Apenas he sido mitómano en mi vida. De niño, habitaba en mis sueños Ingrid Bergman, tras descubrir su rostro anguloso y su sonrisa triste en Encadenados. Creo que fue la culpable de que siempre haya preferido la relación de pareja con mujeres extranjeras. Más tarde, al cerrar los ojos, veía a Jean Seberg peinada de muchacho y con camiseta a rayas blancas y negras en Al final de la escapada. En los primeros noventa, seguía los campeonatos europeos de verano por Kristina Egerszegi, nadadora húngara de 200 metros espalda que consiguió cinco oros olímpicos con sus brazos de mozo de mudanzas. Finalmente, descubrí a Irène Jacob, la actriz de Suresnes que nació el mismo día que yo, aunque aguardó dos años en el vientre materno para parecer más joven. Tras disfrutarla en La doble vida de Verónica y en Rojo, hoy pienso que es el ser más hermoso de mi mundo conocido, y guardo en mi memoria esa fotografía promocional donde aparece frente a un lienzo rojo.
En el nuevo milenio, únicamente me ha enamorado la voz increíble de Rufus Wainwright, cortesía de la chica de las gafas de pasta madrileña. También la de Montse Llussà, en mis tardes de radio. En el programa, su voz elegante es arrollada a menudo por las maleducadas de sus compañeros masculinos; y me provoca la imagen de un peluche en un sex shop.
Hace casi veinte años, en la penumbra de una discoteca, me presentaron a una persona popular en la tierra de la niebla. Allí es más fácil alcanzar el estrellato al tratarse de un territorio poco habitado. Tenía el encanto de la sofisticación y sedujo mi interés. Fue fácil localizarla en ese mismo local, las noches siguientes, por la blancura de sus collares de perlas falsas que brillaban en la oscuridad como una sonrisa de Albert Om. No parecía molesta ante mi discurso rústico, quizás porque era hija de un ganadero; y pronto me pareció cercana. El día previo a su aniversario, busqué su domicilio familiar en el listín telefónico de un bar. Contraté con una floristería el envío de un ramo de rosas rojas.

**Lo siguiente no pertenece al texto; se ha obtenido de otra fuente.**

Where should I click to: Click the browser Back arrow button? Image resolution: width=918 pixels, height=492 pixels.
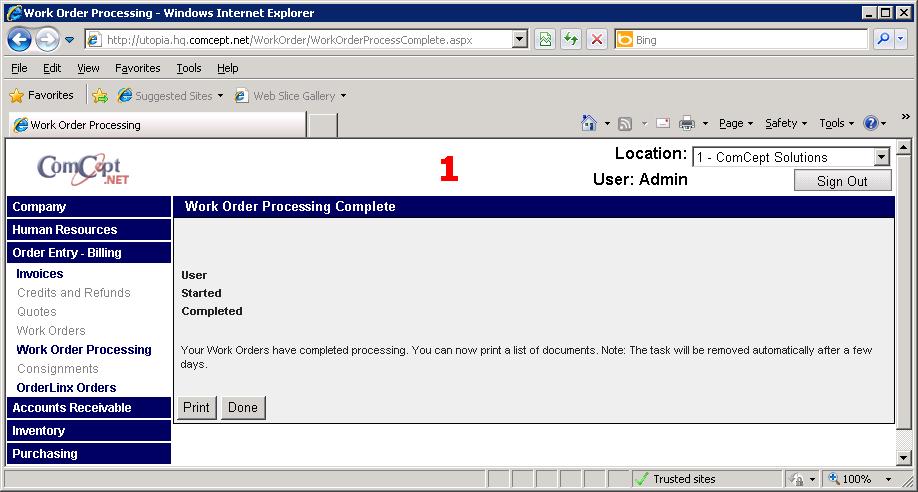click(20, 40)
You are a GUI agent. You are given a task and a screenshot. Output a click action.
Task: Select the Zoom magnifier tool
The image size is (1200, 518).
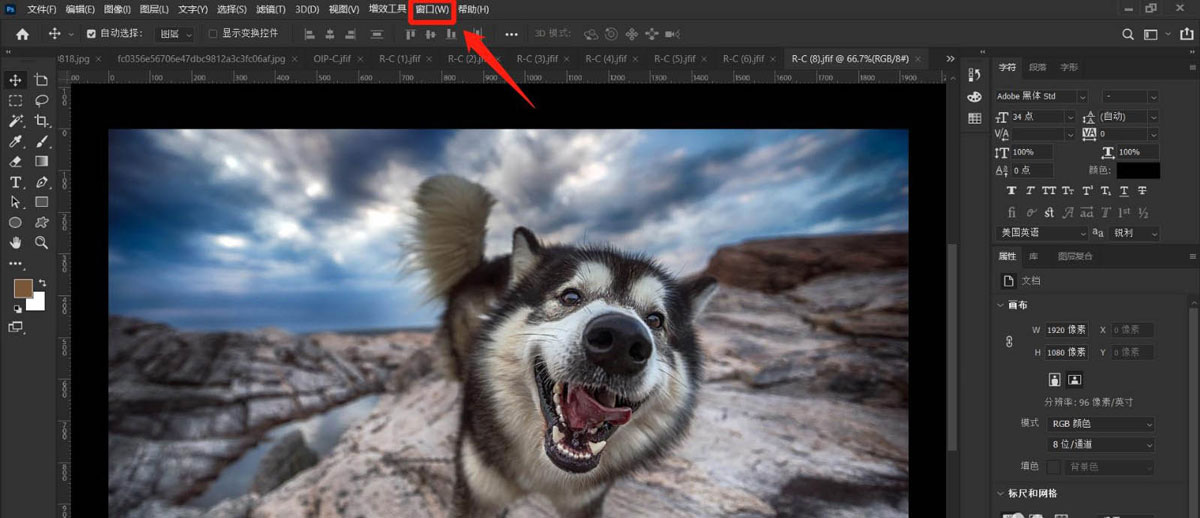[x=41, y=243]
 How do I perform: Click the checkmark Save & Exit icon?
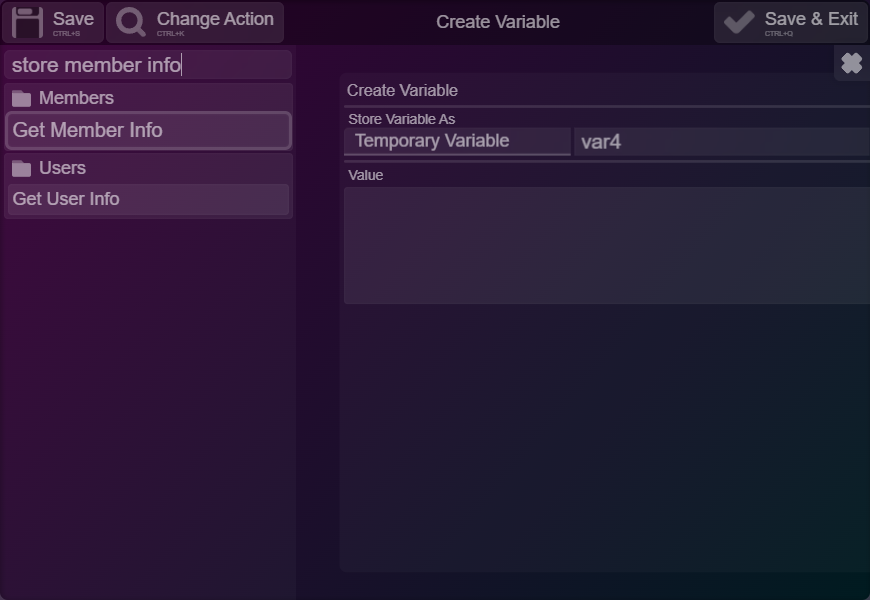coord(739,22)
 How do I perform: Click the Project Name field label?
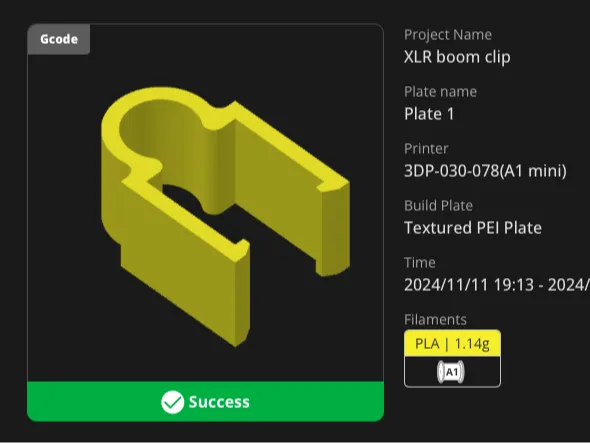(448, 35)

Intentaba imaginar la mirada sorprendida de la joven ante un regalo anónimo, cuando el recadero llamó a mi puerta a media tarde. En la dirección ofrecida, en las afueras de la ciudad, sólo había una granja de marranos y nadie cuidándolos. Me devolvió el ramo de novio abandonado. Con el tiempo averigüé que la familia había residido en la casa junto a esa porquera, hasta que se mudaron a una vivienda en el casco urbano, quizás por motivos de distinción social o de sensibilidad olfativa.
Antes de que se estropearan, entregué las rosas a mi abuela. Fueron las únicas flores que le regalé en vida. Me confesó emocionada que estaba sorprendida, y me preguntó el por qué del presente. "A les grans vedettes us encanten els obsequis dels vostres seguidors". Dibujó una sonrisa coqueta y se arregló el cabello de las sienes teñido de un color cobrizo, con sus dedos frágiles.